Besides, there was barely any wind at all outside. The branches of the trees were not swaying, and nor was the grass in the pub’s beer garden moving at all. Then the team went from room to room inside the house, checking on each and every one of the doors and windows. Most of the doors and absolutely all of the windows inside the building were closed. When the investigators checked more closely, not even a slight breeze was blowing through the house—just the usual minor drafts, none of them even close to being strong enough to slam a door. (They assessed this by using the time-honored, highly technical method of holding a sheet of paper up to each doorframe and recording how much or how little it was blown—in most cases, the answer was not at all.)
“Besides,” I pointed out, my brow furrowed in consternation, “this is our fourth night here. Lesley takes seven or eight smoke breaks each night. That means that on the first three nights, she would have been outside for, what … roughly twenty-one times? And in all those times, not once does the door slam shut behind her.”
“And last night was a lot windier than tonight,” Stephen pointed out, gesturing toward the few leaves left on the trees, which were hardly even rustling, let alone swaying. “There’s barely even a breeze tonight.
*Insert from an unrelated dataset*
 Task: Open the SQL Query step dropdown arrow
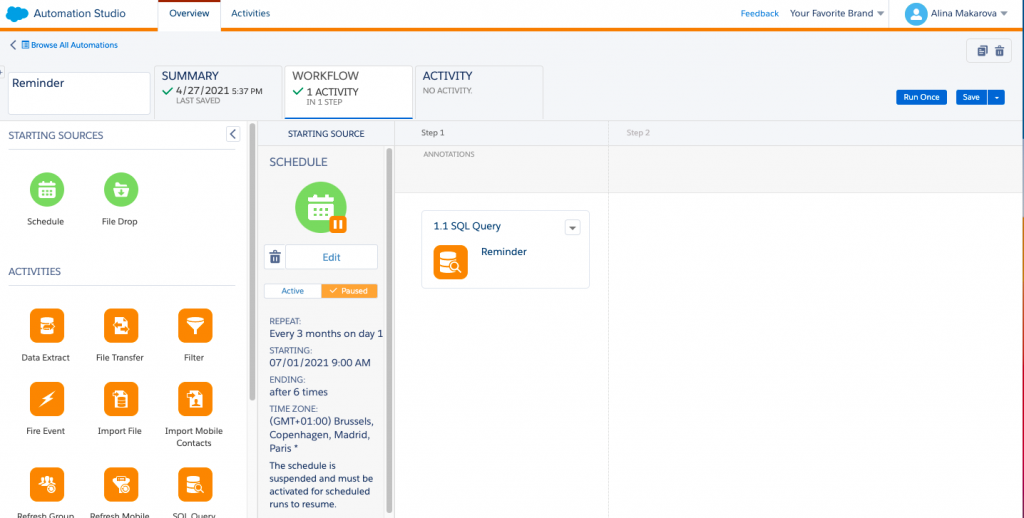click(572, 227)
What about vibrations from the passing traffic, though? There are some heavy trucks on the road, and they pass by the Cage pretty fast.”
“That’s not a bad theory.” Thinking about it for a moment, I positioned myself directly behind the door and began to jump up and down as hard as I possibly could. I had to be careful not to bang my head on the low plaster ceiling overhead. Weighing in at some 270 pounds (plus the clothes and heavy boots that I was wearing, which were probably good for another ten pounds), nobody could have accused me of being a lightweight; yet the constant thud-thud-thudding of my thick soles on the floor failed to move the door even fractionally, let alone slam it shut. It soon became obvious to us all that the vibration theory just wasn’t going to fly either.
We unanimously agreed that neither a sudden gust of wind nor the vibrations from a passing vehicle provided a satisfactory explanation for the manner in which Lesley had gotten locked out. When I texted Vanessa with an update on what had happened to Lesley, her reply offered as good a reason as any other: maybe the ghosts just don’t like her …
I couldn’t hide my grin when I showed Lesley the text message. The instant Vanessa’s words sunk in, she visibly blanched. It looked as though we could be in for an interesting night.